=== Recorded information ===

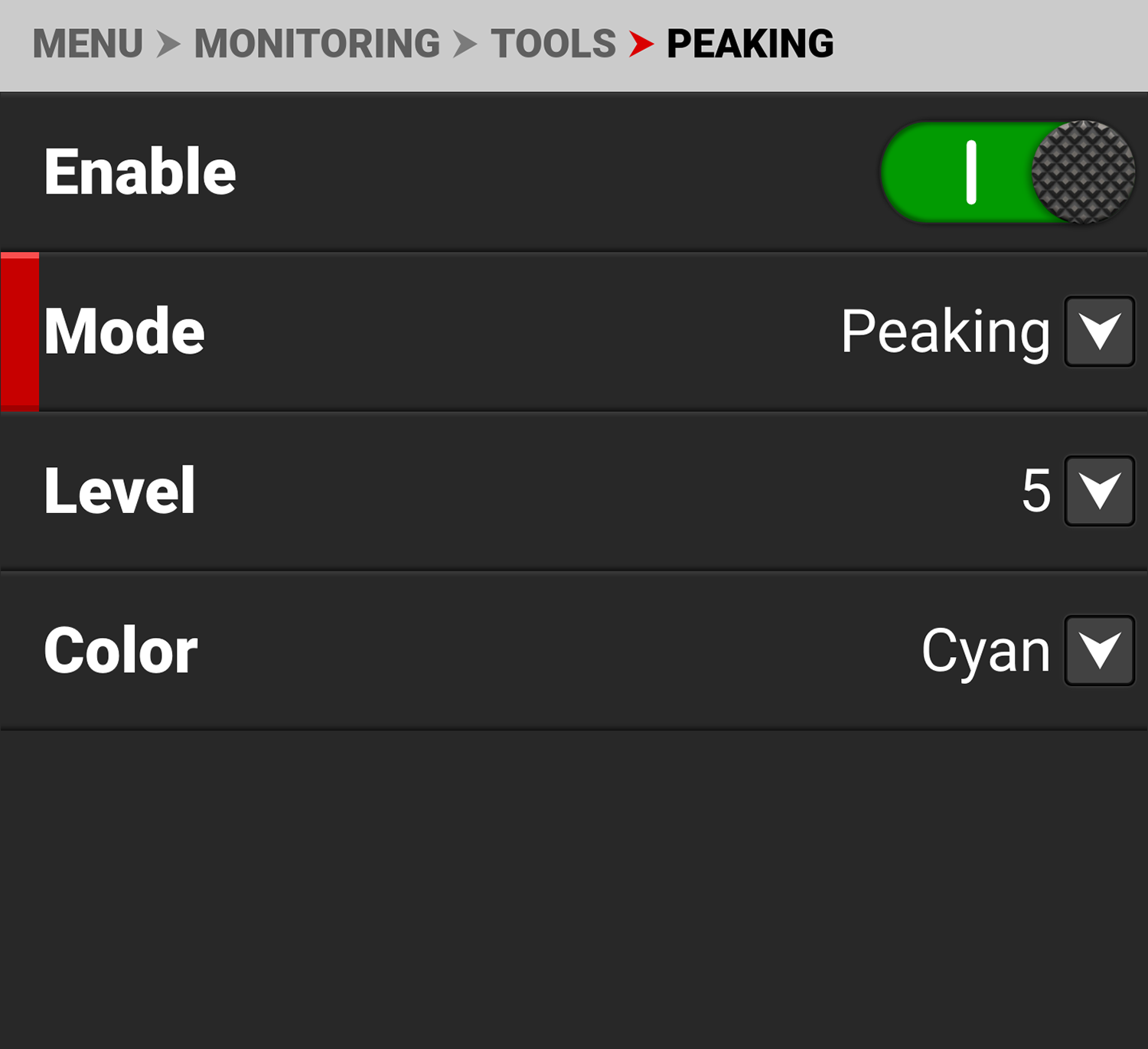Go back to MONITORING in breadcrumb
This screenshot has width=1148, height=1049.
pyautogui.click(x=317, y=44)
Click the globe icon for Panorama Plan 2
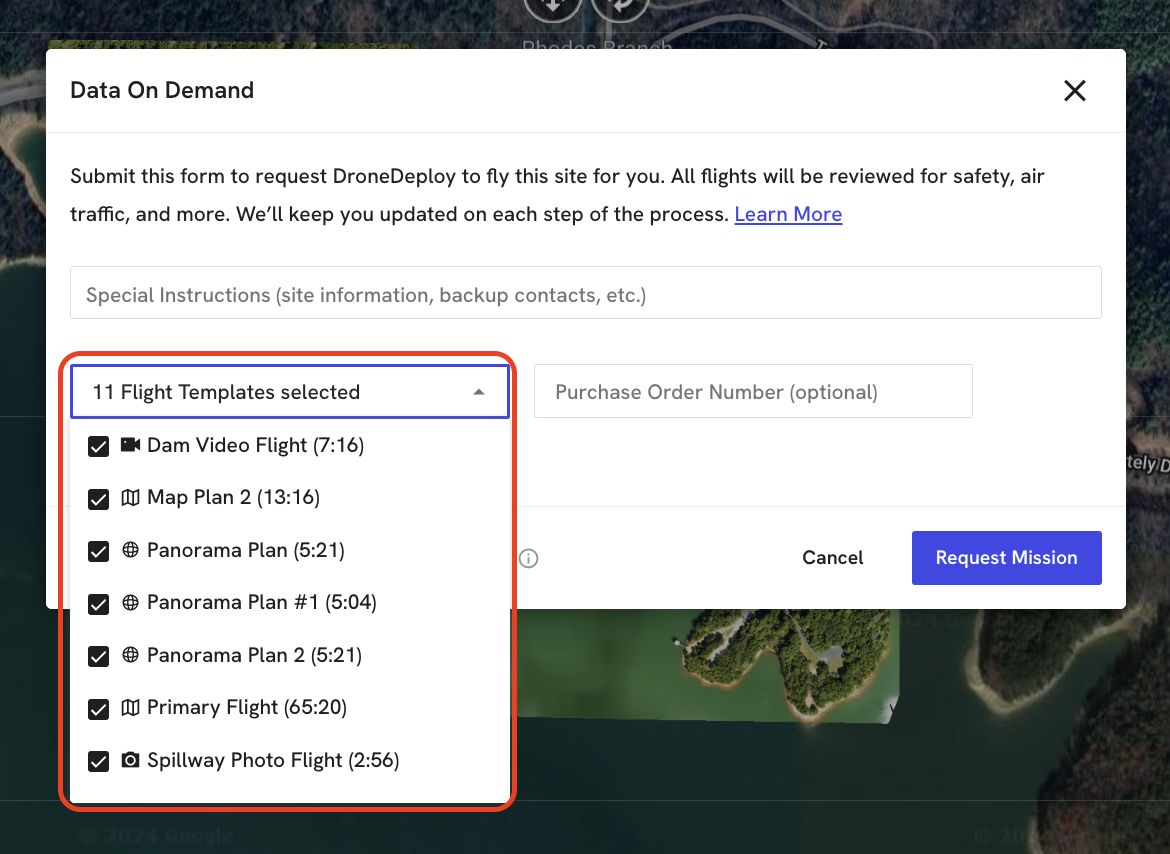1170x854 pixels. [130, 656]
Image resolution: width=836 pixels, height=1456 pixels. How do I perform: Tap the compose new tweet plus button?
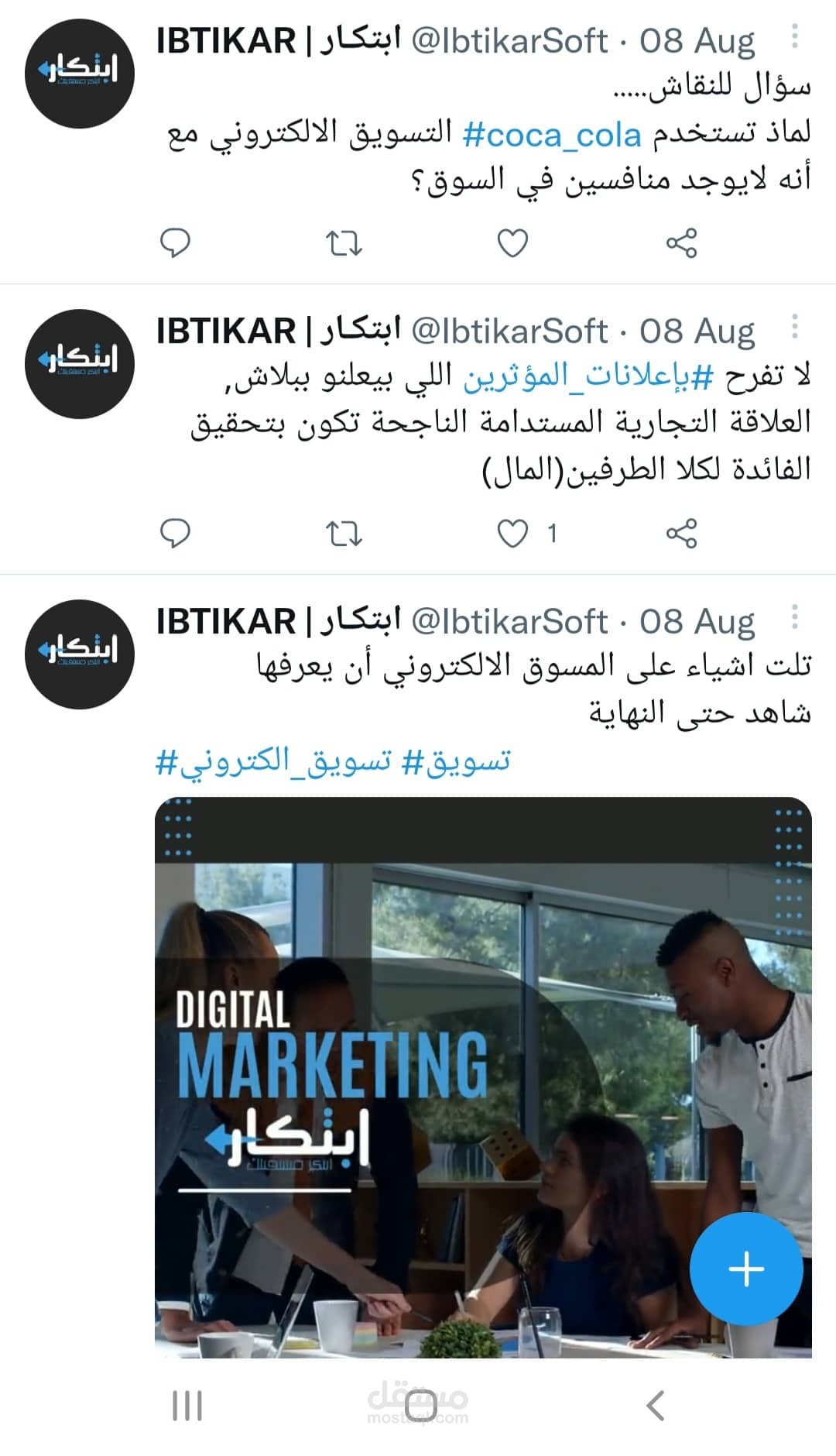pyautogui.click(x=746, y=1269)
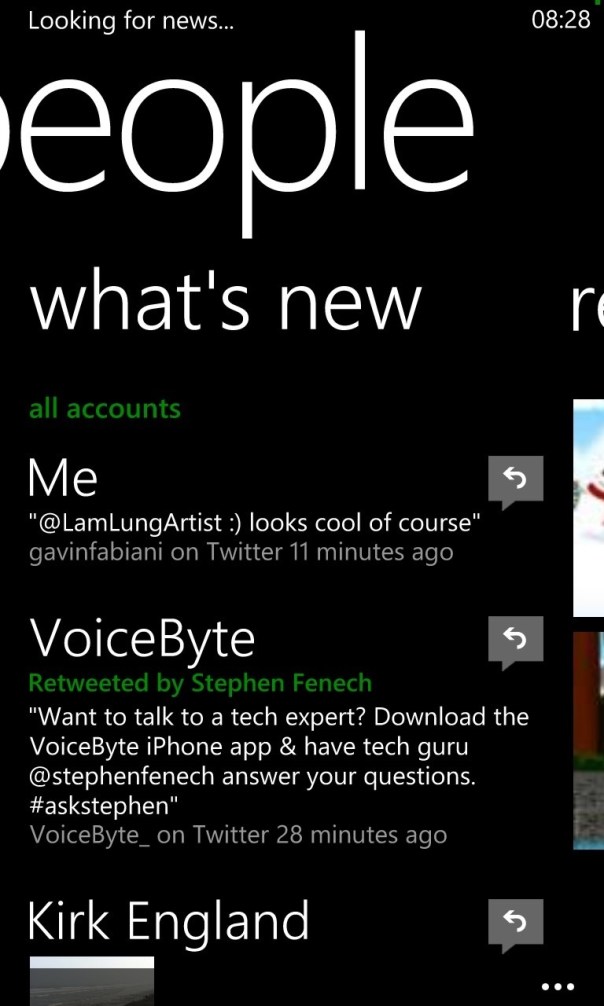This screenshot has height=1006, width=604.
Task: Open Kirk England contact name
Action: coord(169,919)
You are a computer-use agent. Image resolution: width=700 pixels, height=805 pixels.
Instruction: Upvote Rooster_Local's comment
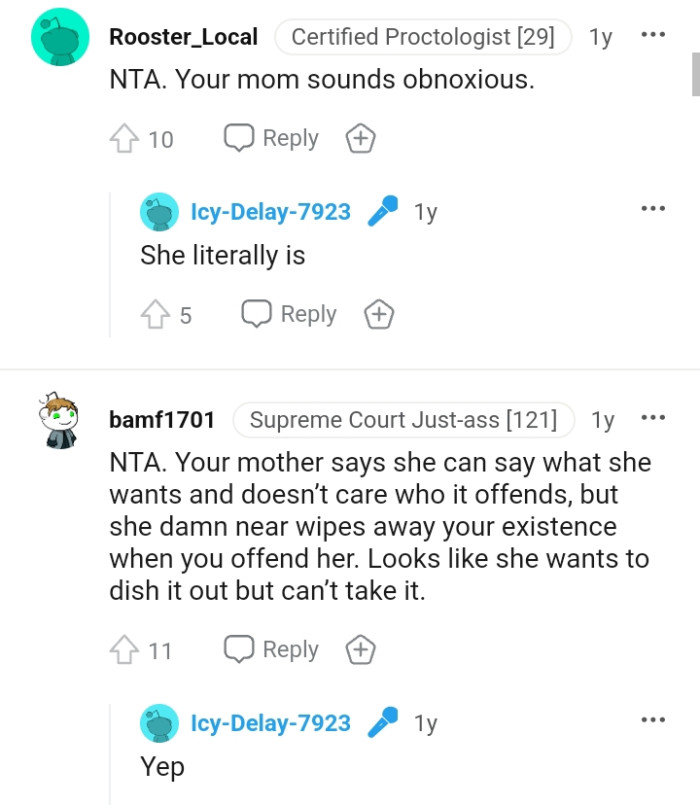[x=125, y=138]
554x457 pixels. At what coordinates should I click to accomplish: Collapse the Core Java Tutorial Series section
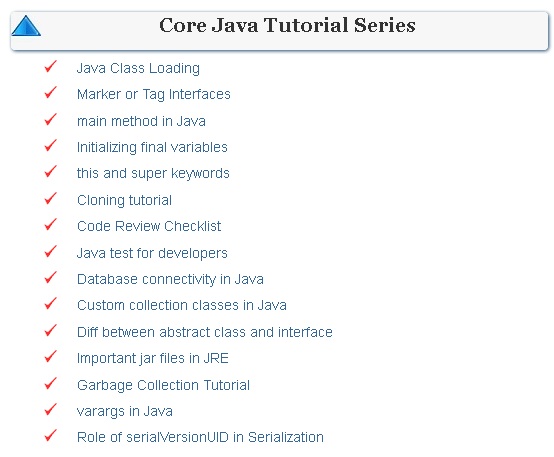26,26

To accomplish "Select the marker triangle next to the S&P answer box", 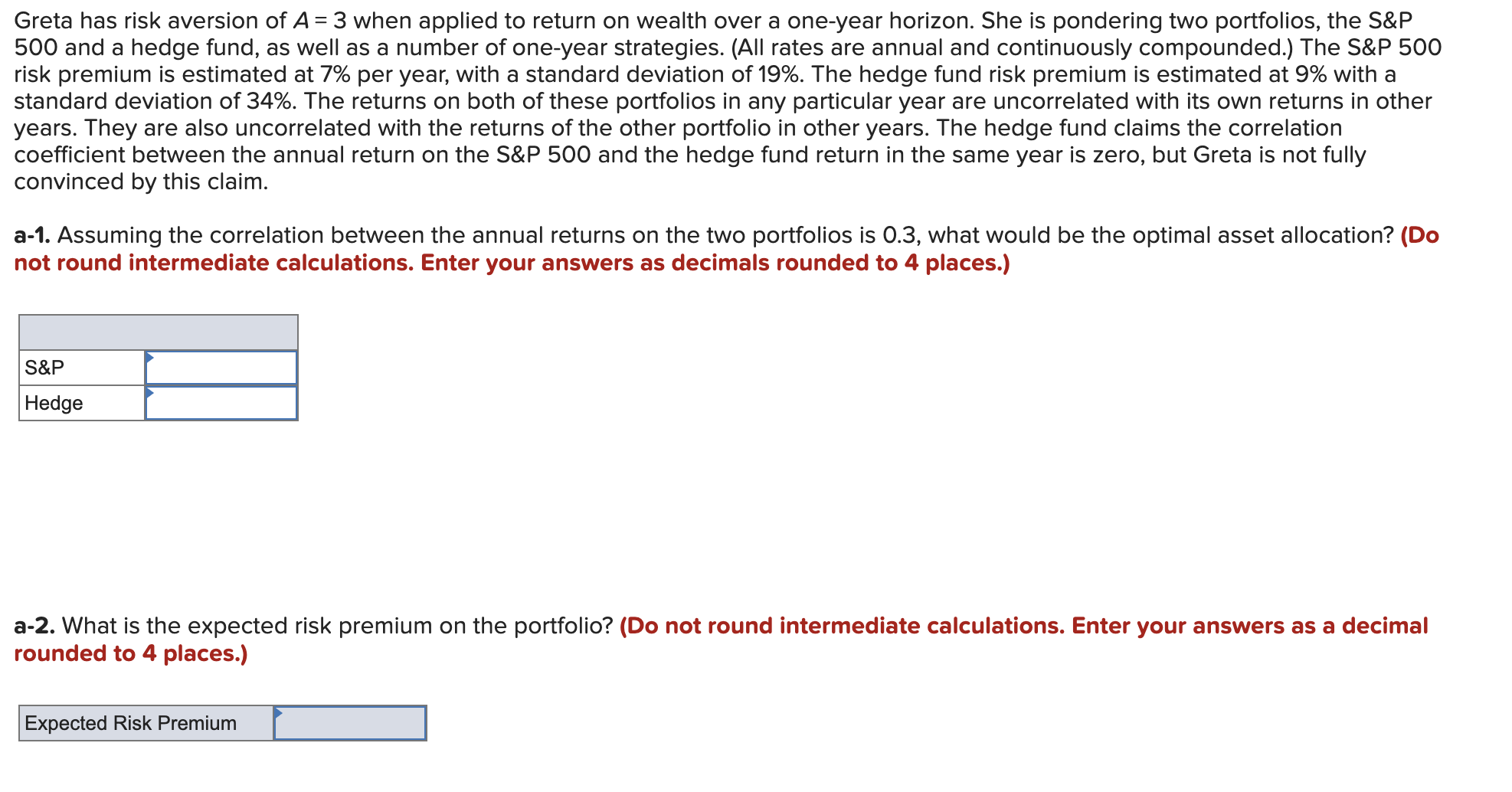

===

Short task :: Can you put each line of the records above into a numbered list, skipping blank lines and leaving the pictures out?

Solution to this problem ::
1. Go back to MONITORING in breadcrumb
2. This screenshot has width=1148, height=1049.
3. pyautogui.click(x=317, y=44)
4. Click the globe icon for Panorama Plan 2
5. 1170x854 pixels. [130, 656]
6. Image resolution: width=836 pixels, height=1456 pixels. How do I perform: Tap the compose new tweet plus button?
7. pyautogui.click(x=746, y=1269)
8. This screenshot has height=1006, width=604.
9. Task: Open Kirk England contact name
10. Action: coord(169,919)
11. You are a computer-use agent. Image resolution: width=700 pixels, height=805 pixels.
12. Instruction: Upvote Rooster_Local's comment
13. [x=125, y=138]
14. 554x457 pixels. At what coordinates should I click to accomplish: Collapse the Core Java Tutorial Series section
15. 26,26
16. To accomplish "Select the marker triangle next to the S&P answer box", 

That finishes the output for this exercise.